Part I describes the CAT approach to traumatic experiences in childhood. This includes a general orientation to the language and practice of CAT. Due to the complexity of CAT jargon, these descriptions can sometimes seem impenetrable to the newcomer. Fortunately, Pollock tackles this with clarity and he also gives a lucid description of Ryle's ‘Multiple Self-states Model’ of the effects of developmental trauma. This is a trauma-induced dissociation model, originally described in relation to the development of Borderline Personality Disorder [1]. Pollock also uses this section to compare and contrast the therapeutic approaches available for traumatic experiences.
One of the strengths of Pollock's approach is his knowledge of and reference to the scientific literature on the relationship between childhood trauma and adult psychopathology. This is particularly evident in his recognition of the heterogeneity of developmental pathways and outcomes for those who experience childhood adversity and the multifactorial aetiology of pathology in this group. Moreover, he provides a sensible discussion of the issue of memories of childhood abuse. However, Pollock does not resort to empty scientism. He recognizes that, whatever the scientific evidence, one of be central tasks of the therapist is to help the individual patient to construct a coherent narrative of their life experience and to bear witness to this experience. Herein lies one of the strengths of the CAT approach.
Part II describes CAT practice and illustrates this with a series of case studies of increasing complexity and severity. These cases illustrate nicely the use of reformulation letters. They also provide good examples of Sequential Diagrammatic Reformulations. This is a diagrammatic representation of the core roles adopted by the patient and the behavioural patterns that link these roles. It constitutes a core tool of therapy. The examples also illustrate the use of CAT in group settings.

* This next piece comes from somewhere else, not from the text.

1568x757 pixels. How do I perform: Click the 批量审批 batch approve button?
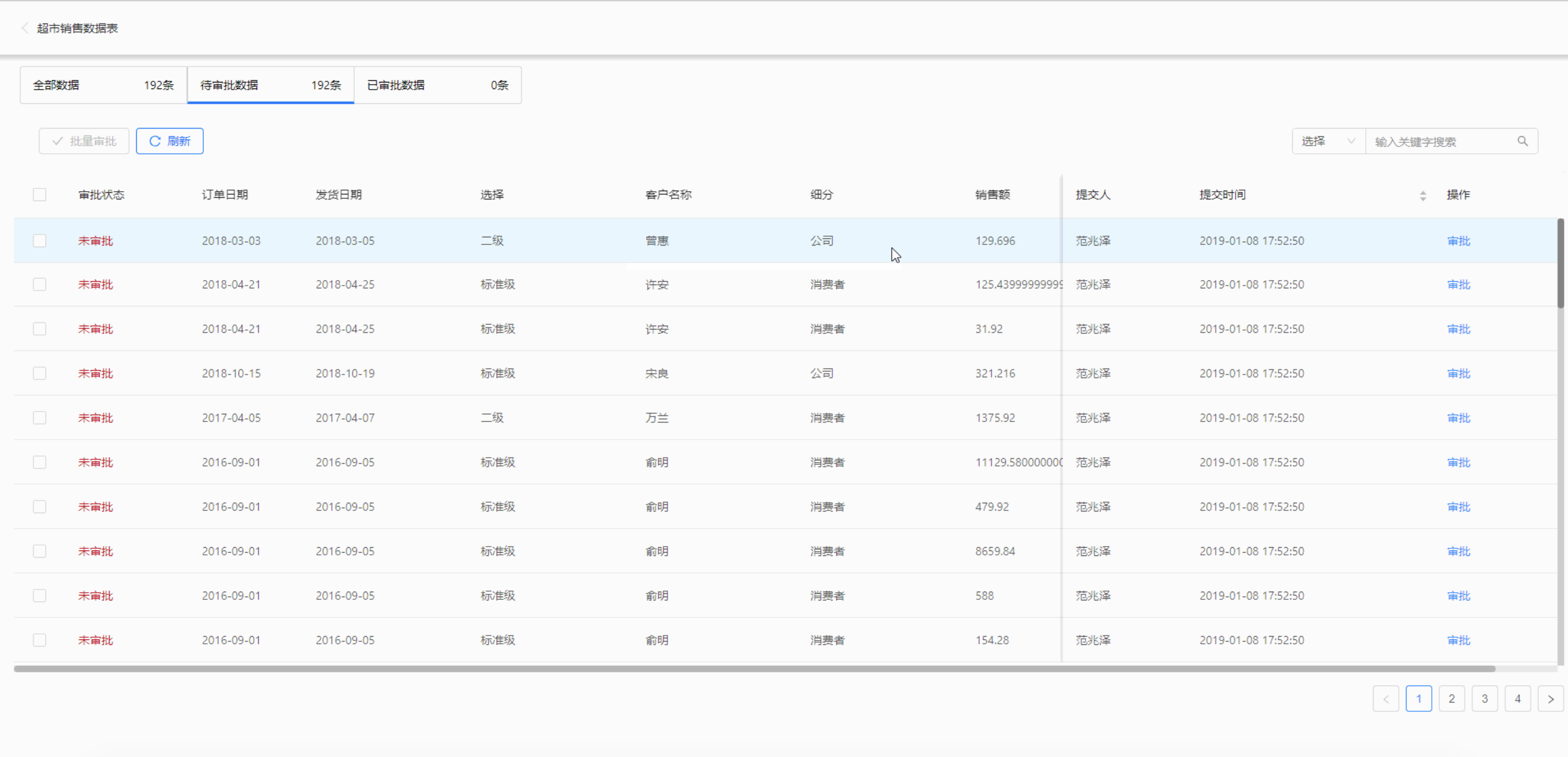(84, 141)
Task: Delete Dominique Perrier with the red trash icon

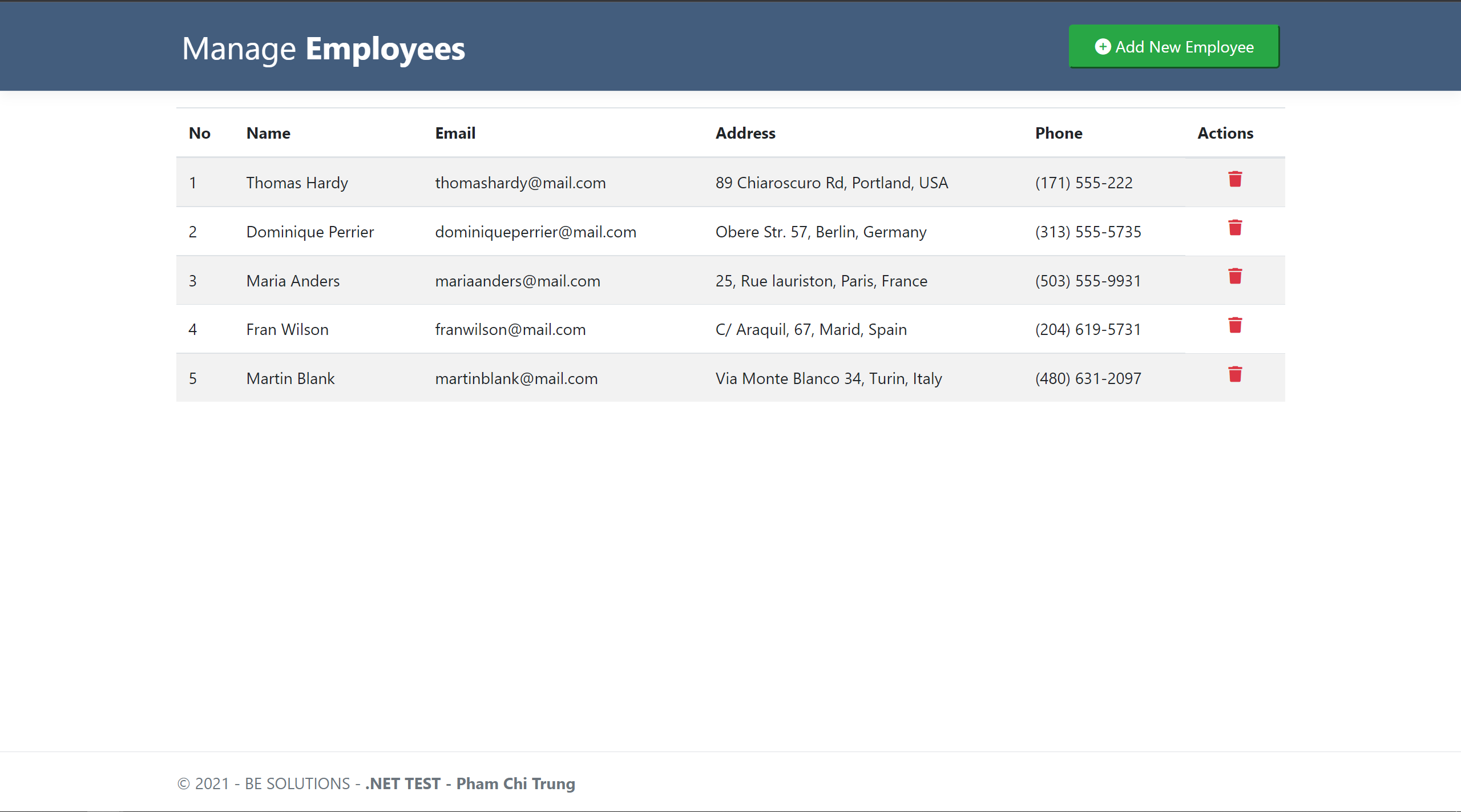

Part III discusses clinical issues in applying CAT. Pollock acknowledges that there is a dearth of research evidence to support CAT and provides data from his own case series of 37 patients. This section also contains a chapter on Pollock's instrument, the Personality Structure Questionnaire (PSQ), which measures the degree of personality integration. Appendix 1 contains a number of instruments used in the practice of CAT.
Despite its title, the book has little to say about case management. This is unfortunate, as this patient group usually requires a great deal of work in addition to the therapy itself. I would have liked to see a chapter on integrating this treatment into clinical services. The book is also somewhat light on in its discussion of the suicidal patient. Perhaps the author assumes this as a basic clinical skill. However, this issue is usually poorly dealt with in clinical services and the CAT approach is a helpful one that should be spelled out in greater detail. One drawback of the book is its poor editing. The text is overly repetitive and there are misspellings and referencing errors.
This book will be of interest to all clinicians treating patients with a history of severe childhood adversity. Pollock provides an integrated, practical and flexible therapeutic model, without succumbing to the perils of unbridled eclecticism. Moreover, his approach is refreshing for its lack of zealotry and his recognition that CAT represents but one tool in the clinician's repertoire of treatments. For those readers specifically interested in the CAT approach to BPD, I suggest referring to the work of Ryle himself [2]. Those interested in a more general introduction to CAT, including its approach to less severe forms of pathology, should refer to Anthony Ryle and Ian Kerr's new work [3].